第11章 ウォール・シーナにて ※
リヴァイは髪結紐を眺めるエマを少し見つめると、
「貸せ」
と言ってエマの手からひょいと持ち上げ、さっさと歩いていってしまった。
「兵長?!」
エマは突然手の中から奪われてしまいリヴァイを追いかけようとするが、後ろを振り返ったリヴァイに“そこで待ってろ”と言われていまい、大人しくその場で待つことにした。
しばらくして店の奥から戻ってきたリヴァイは、手に小さな紙袋を持っていた。
「兵長、まさか」
「いつも助かってるからな。その礼だ。」
リヴァイはエマの言葉に被せるように言うと、紙袋を手渡した。
それを受け取ったエマの目はみるみる輝きを増していく。
「あ…ありがとうございます!とっても嬉しいです!!」
「あぁ。」
リヴァイは普段と変わらず愛想のない表情で返事をするが、エマはそれはそれは嬉しそうに満面の笑みを向け、ペコっと頭を下げた。
気に入った物を貰えたことはもちろんなのだが、それ以上に、些細なことだけれどリヴァイが自分を思ってしてくれた、という事実がとにかく嬉しかったのだ。

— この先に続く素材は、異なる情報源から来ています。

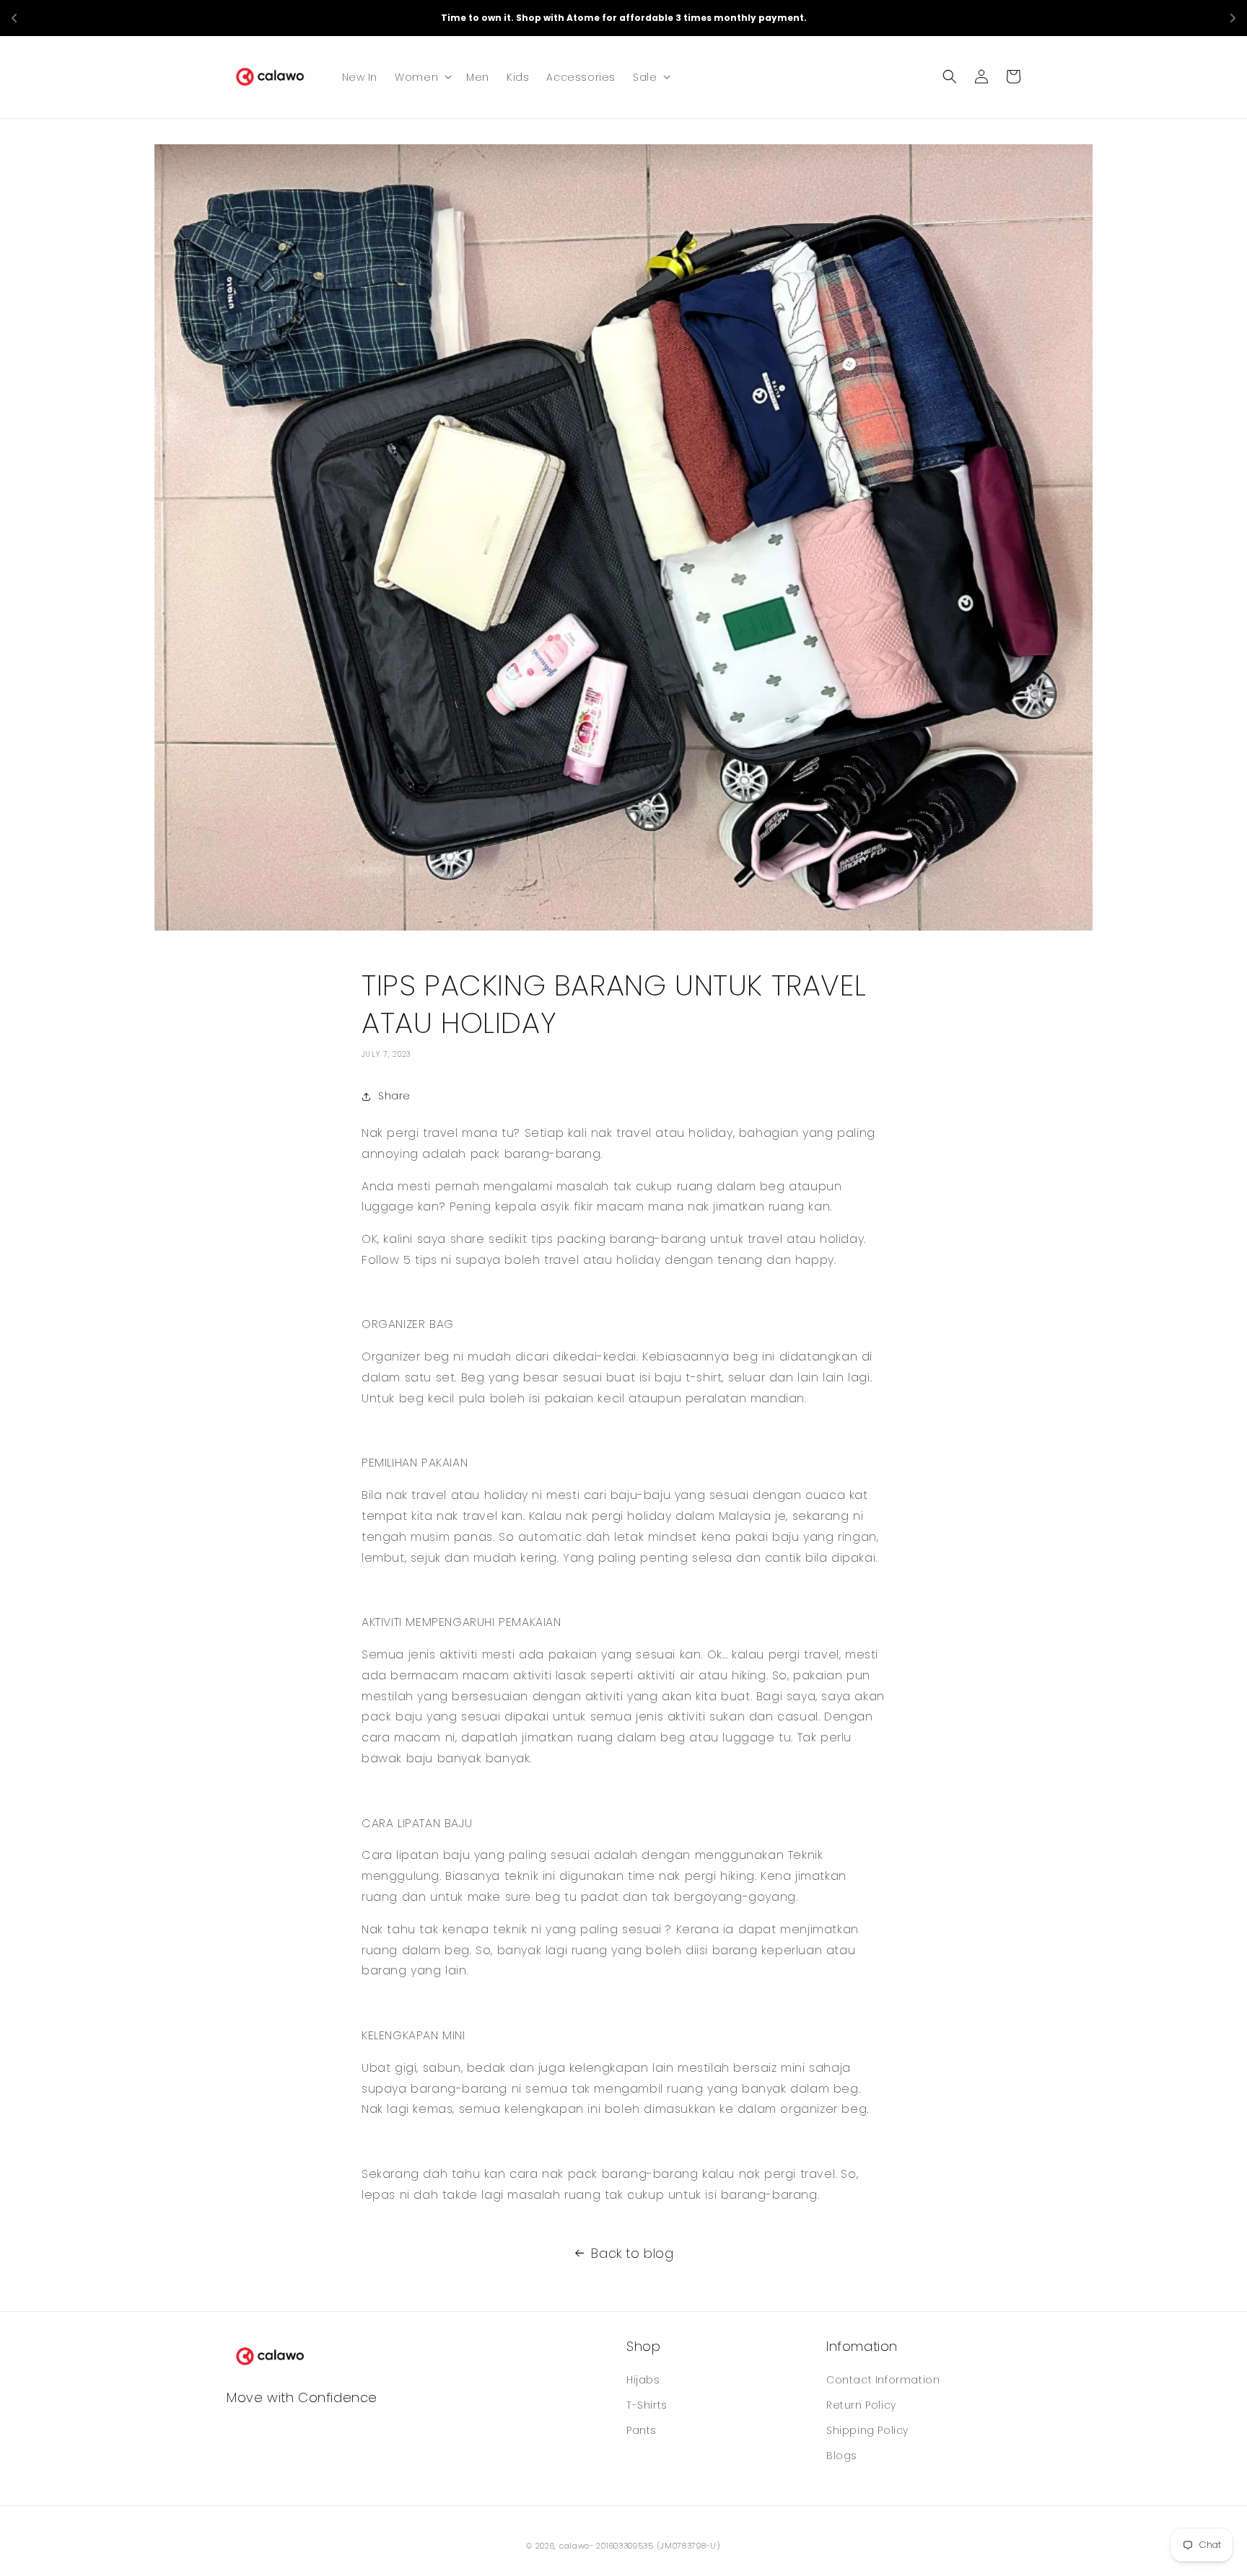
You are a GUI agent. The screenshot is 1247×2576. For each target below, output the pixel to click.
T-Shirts (647, 2405)
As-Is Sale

「兵長は、たまにこうやって優しくしてくれるからギャップ萌えしちゃいます。」
「ギャップ萌え?それは褒め言葉か?」
エマが照れくさそうにリヴァイに言うと、リヴァイは聞きなれない単語に怪訝そうに尋ねる。
「そ、そうです!」
エマはさらに照れながら返事をした。
「そうか。だが、たまに優しいというのは間違いだな。俺は元々優しい。」
「フフッ、それ自分で言いますか?」
エマは思わず吹き出した。
「お前に俺についての正しい知識を教えてやっただけだ。」
リヴァイはエマの頭を乱暴に撫でた。
「ちょ、髪の毛ぐちゃぐちゃになっちゃいま………
兵長?」
髪を撫でていたリヴァイの手がピタリと止まる。
エマは彼の顔を覗き込んだが、リヴァイは街道の方を見つめたまま返事をしない。